Sciencemadness Discussion Board

Really colorful oxidation states of ruthenium

woelen - 1-3-2006 at 01:17

I have done some experimenting with ruthenium and I made a page about this with pictures of all its oxidation states in aqueous solution (+2, +3, +4, +6, +7, +8).

It is really remarkable how colorful a single element can be in all its different oxidation states.

Is there someone else here, who did some experiments with ruthenium or its salts?

I also have some dubious results. When I add sodium sulfite to the orange/brown solution of Ru(3+), then the liquid turns a deeper orange/red/brown. Is this due to some complex of Ru(3+) or is the color I put on my website not the correct one? I can post more images of the results with sulfite, but I left them out for now, simply because the results are so weird. Also, if I reduce the red Ru(IV) solution with sulfite, I get a totally different color than with reduction with zinc and then letting it oxidize again, such that any Ru(2+) is converted to Ru(3+) again.

garage chemist - 7-6-2007 at 11:28

Woelen, how did you dissolve the ruthenium metal? By the standard method, melting with KOH and KNO3 in a silver crucible?
Or did you use a soluble ruthenium salt to begin with?

How did you generate ruthenium tetroxide? With persulfate in acidic medium?

I will soon have to make some soluble RuCl3 from the metal, and Brauer gives a procedure which involves distilling RuO4 into a solution of HCl. Evaporation of this then gives soluble ruthenium chloride, a mix of III and IV chloride.

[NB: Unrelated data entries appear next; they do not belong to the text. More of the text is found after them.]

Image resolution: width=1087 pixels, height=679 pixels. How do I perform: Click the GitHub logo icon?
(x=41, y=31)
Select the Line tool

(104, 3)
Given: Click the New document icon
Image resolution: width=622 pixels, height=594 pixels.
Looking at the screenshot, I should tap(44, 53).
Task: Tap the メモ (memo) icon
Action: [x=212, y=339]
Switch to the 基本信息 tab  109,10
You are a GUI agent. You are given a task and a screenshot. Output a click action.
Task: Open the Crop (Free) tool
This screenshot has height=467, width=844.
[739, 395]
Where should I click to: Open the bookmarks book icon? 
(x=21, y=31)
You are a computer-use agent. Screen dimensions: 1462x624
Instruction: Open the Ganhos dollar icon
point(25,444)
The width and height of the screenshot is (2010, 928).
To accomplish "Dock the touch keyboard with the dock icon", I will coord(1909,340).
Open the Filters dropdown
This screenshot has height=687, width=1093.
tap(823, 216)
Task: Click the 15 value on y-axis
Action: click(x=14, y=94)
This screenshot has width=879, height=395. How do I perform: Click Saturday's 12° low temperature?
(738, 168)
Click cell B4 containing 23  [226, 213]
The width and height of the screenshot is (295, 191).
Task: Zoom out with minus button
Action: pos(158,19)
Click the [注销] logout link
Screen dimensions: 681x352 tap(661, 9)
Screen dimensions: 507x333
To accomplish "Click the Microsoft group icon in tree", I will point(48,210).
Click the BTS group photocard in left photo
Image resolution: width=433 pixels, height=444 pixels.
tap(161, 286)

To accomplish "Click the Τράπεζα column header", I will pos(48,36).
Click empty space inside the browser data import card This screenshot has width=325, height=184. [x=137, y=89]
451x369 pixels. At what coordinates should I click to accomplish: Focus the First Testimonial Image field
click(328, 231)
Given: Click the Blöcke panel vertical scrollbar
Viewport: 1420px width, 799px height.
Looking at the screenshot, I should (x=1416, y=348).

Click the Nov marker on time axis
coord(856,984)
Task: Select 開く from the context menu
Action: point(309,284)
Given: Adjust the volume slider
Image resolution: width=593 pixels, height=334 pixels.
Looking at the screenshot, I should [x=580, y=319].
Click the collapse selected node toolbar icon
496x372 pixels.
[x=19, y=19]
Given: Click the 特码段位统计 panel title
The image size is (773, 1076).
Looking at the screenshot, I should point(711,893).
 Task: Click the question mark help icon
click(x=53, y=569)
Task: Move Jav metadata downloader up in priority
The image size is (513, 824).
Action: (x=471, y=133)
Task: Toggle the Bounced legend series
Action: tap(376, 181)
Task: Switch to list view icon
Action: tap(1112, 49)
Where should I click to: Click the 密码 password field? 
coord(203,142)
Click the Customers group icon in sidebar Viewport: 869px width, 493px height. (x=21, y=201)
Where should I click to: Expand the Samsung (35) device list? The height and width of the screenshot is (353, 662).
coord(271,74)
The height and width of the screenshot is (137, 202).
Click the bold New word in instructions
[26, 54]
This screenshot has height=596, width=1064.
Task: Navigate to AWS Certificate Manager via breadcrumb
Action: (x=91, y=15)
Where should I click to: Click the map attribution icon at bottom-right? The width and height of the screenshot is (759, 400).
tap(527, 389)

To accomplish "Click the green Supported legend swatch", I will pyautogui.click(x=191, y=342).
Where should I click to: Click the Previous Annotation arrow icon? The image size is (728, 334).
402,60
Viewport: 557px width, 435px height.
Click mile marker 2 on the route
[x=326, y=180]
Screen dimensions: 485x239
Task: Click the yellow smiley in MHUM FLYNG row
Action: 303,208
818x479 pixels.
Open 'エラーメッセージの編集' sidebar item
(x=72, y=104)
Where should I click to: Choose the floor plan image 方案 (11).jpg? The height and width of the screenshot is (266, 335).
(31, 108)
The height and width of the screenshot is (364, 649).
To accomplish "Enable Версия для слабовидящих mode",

The RuO4 is generated by bubbling chlorine into a solution of ruthenate(VI), which in turn was generated by melting Ru with KOH and KNO3.
I would like to avoid using chlorine, since it dilutes the RuO4 which aready boils at 40°C, making its complete condensation even more difficult.

guy - 7-6-2007 at 12:33

Woelen, try and make some awesome catalysts with that. Can you get triphenylphosphine?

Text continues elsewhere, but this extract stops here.